The Commerce Department reported Friday that the economy posted a 1% drop in Gross Domestic Product for the second quarter (April-June) of 2009. The "consensus expectation" of economic observers had been 1.5%.
That number is only an "advance estimate" based on incomplete data and is likely to be revised in October. Nonetheless, it marks a vast improvement over the first quarter, which saw a fall of 6.4%, revised from the advance estimate of 6.1% issued in late April. Many analysts – both expert and amateur – viewed the news, together with other economic statistics, as more evidence that the economy has bottomed out and is on the verge of posting actual growth in the third or fourth quarter.

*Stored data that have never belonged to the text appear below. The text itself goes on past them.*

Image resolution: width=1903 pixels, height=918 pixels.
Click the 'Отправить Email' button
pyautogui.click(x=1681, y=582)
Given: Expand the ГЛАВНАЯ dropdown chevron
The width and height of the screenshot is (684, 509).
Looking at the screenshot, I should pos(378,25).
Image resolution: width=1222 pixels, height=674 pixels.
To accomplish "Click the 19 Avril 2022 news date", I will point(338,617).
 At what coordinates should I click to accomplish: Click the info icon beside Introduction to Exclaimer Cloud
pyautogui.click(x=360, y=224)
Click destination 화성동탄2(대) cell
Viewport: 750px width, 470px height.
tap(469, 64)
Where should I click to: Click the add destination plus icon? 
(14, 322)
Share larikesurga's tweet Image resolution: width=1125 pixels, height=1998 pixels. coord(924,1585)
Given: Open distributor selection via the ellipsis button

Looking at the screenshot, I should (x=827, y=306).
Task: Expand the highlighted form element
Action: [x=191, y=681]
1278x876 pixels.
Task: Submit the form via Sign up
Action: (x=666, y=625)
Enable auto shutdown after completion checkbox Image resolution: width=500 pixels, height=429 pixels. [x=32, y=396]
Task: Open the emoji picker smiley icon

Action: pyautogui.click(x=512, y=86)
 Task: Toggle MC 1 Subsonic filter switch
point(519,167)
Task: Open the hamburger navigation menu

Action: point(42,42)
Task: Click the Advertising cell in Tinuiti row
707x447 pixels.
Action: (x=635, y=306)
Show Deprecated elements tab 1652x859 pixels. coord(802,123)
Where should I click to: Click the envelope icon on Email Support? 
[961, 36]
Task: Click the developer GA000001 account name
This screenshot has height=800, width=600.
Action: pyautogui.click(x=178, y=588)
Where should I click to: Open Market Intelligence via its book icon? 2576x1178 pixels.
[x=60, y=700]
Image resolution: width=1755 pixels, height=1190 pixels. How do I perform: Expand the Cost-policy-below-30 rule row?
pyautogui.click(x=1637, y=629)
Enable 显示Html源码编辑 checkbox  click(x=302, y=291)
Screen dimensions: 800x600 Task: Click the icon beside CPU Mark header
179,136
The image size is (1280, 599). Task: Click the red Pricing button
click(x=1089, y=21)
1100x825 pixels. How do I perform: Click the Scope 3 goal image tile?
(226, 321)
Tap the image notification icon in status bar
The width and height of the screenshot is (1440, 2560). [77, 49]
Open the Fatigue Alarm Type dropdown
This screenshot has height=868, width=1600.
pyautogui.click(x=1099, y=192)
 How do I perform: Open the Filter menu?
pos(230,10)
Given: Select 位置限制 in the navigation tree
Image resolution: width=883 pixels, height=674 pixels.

While this may be true, and welcome, to be sure, what undeniably is true is that, by numerous measurements, the economy is still getting bad, just at a slower rate. Small comfort for Americans who have lost their jobs, exhausted their unemployment benefits or seen no uptick in consumer spending at their retail shop. The latter situation got worse in the second quarter:
Real personal consumption expenditures decreased 1.2 percent in the second quarter, in contrast to an increase of 0.6 percent in the first. Durable goods decreased 7.1 percent, in contrast to an increase of 3.9 percent. Nondurable goods decreased 2.5 percent, in contrast to an increase of 1.9 percent.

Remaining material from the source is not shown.